Le Vatican prêt à lâcher l’Eglise clandestine pour se mettre d’accord avec Pékin
On peut certainement le croire : l’objectif est bien de normaliser l’Eglise catholique en Chine, c’est-à-dire de la rendre conforme aux normes régissant d’une main de fer toute activité religieuse dans le pays.
« Pékin et le Vatican vont établir des relations diplomatiques tôt ou tard. Nous croyons que les diplomates de Pékin peuvent mener les négociations pour le mieux, en tenant compte de l’intérêt national et des croyances religieuses des catholiques. Le pape François jouit d’une image positive auprès du public chinois.

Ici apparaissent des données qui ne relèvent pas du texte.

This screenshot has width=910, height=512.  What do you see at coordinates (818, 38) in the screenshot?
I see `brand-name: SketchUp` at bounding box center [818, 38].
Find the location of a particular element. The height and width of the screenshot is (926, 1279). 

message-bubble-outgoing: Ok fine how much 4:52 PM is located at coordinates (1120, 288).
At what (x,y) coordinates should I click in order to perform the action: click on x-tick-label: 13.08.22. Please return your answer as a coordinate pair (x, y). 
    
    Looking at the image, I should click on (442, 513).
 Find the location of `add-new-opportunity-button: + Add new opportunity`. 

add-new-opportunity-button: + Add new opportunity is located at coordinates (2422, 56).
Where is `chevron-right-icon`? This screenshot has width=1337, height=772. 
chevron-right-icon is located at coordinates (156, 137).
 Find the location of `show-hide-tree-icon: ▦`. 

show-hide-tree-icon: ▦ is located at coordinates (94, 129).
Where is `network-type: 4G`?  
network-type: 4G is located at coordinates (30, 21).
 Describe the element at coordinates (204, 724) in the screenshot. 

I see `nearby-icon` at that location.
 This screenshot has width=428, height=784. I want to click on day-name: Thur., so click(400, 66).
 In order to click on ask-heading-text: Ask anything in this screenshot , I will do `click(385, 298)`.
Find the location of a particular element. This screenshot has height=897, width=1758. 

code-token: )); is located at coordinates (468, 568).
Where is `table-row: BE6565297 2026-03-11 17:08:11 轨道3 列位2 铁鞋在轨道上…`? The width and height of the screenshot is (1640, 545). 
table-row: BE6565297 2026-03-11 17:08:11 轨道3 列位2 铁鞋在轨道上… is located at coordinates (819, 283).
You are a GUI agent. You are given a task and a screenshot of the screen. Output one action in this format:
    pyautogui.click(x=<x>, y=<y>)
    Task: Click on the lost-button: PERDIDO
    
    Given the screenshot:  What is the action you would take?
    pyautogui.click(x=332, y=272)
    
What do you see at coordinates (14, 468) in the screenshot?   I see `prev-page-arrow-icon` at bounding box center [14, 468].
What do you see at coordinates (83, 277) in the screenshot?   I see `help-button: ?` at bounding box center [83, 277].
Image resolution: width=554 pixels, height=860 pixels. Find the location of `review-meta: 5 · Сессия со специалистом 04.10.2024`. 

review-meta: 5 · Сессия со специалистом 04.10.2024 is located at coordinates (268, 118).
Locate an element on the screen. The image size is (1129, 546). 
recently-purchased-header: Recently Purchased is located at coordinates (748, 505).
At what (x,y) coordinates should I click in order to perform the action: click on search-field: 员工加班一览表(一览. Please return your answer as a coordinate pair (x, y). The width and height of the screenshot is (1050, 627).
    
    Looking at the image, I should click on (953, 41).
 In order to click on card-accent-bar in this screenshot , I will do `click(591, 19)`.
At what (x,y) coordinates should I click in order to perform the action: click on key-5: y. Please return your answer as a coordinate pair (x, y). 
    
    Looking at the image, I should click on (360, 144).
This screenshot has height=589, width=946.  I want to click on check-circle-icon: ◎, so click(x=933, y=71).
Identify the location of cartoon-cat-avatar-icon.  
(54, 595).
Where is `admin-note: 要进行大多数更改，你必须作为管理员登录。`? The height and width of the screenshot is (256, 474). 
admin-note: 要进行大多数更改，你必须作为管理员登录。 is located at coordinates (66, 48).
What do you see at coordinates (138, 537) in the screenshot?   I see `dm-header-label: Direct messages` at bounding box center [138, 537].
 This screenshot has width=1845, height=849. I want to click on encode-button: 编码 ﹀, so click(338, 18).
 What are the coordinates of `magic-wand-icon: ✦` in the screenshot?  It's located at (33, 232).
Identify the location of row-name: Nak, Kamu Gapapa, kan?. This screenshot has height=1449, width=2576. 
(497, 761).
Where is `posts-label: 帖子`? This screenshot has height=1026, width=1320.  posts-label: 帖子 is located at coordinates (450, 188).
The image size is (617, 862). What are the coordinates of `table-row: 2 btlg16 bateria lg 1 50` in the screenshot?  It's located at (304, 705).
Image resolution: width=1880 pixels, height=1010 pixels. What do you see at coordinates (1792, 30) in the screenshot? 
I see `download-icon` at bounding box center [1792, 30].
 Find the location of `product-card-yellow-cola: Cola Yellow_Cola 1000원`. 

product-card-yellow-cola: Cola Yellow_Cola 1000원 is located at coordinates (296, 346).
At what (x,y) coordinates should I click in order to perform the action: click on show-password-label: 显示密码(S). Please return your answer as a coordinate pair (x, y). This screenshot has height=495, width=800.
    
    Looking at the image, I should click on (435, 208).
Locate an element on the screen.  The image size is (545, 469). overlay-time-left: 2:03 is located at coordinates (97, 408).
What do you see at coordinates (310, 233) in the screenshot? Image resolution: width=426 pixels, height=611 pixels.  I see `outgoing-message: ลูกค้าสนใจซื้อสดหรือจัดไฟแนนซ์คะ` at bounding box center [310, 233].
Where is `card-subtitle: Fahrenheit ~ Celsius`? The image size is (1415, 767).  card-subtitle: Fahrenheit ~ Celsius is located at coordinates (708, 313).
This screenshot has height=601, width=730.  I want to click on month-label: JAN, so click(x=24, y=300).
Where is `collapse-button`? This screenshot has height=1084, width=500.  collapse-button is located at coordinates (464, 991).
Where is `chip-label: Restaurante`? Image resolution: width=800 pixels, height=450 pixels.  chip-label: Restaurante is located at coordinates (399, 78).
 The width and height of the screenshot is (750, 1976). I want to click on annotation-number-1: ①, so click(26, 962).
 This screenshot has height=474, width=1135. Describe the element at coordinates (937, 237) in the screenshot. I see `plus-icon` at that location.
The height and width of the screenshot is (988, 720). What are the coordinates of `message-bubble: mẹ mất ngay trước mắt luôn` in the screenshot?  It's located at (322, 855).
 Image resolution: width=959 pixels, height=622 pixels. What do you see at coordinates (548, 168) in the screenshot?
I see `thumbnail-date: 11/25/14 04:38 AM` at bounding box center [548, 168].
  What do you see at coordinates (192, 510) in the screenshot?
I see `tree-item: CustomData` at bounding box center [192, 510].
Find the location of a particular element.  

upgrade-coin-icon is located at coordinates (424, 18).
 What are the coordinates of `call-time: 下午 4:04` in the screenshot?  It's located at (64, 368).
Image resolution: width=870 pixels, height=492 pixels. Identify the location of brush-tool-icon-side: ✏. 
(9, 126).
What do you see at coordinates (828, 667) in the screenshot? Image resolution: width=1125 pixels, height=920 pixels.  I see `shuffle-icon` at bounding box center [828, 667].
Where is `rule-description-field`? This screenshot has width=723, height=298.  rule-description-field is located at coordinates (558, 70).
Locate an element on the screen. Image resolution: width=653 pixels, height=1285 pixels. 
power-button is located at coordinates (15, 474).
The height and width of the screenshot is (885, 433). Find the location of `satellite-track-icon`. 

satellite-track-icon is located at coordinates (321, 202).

On s’attend à ce qu’il fasse avancer les liens entre la Chine et le Vatican et résolve les problèmes qui y sont liés avec sa sagesse », conclut le Global Times.
Dans un entretien publié lundi sur son blog, le cardinal Joseph Zen rappelle que depuis le 1er février, les catholiques de l’Eglise clandestine sont soumis à la « stricte application des règles religieuses » qui leur interdisent de participer à la messe de l’Eglise fidèle ; « Ceux qui désobéissent seront probablement arrêtés », avertit le cardinal. Il parle des profondes souffrances des fidèles chinois et accuse le cardinal Parolin de « se tromper beaucoup » dans sa récente interview à propos de la situation, l’accusant même de manipuler une ancienne lettre du pape Benoît – c’est à lire sur le blog de Sandro Magister.
Le cardinal Zen ajoute dans cet entretien qu’il y a trois ans, à l’occasion d’une longue conversation privée avec le Pape François, celui-ci avait acquiescé (« Certo ! ») lorsqu’il avait affirmé que l’Eglise patriotique chinoise est « schismatique » en tant qu’administration autonome indépendante du Saint-Siège et dépendant du gouvernement.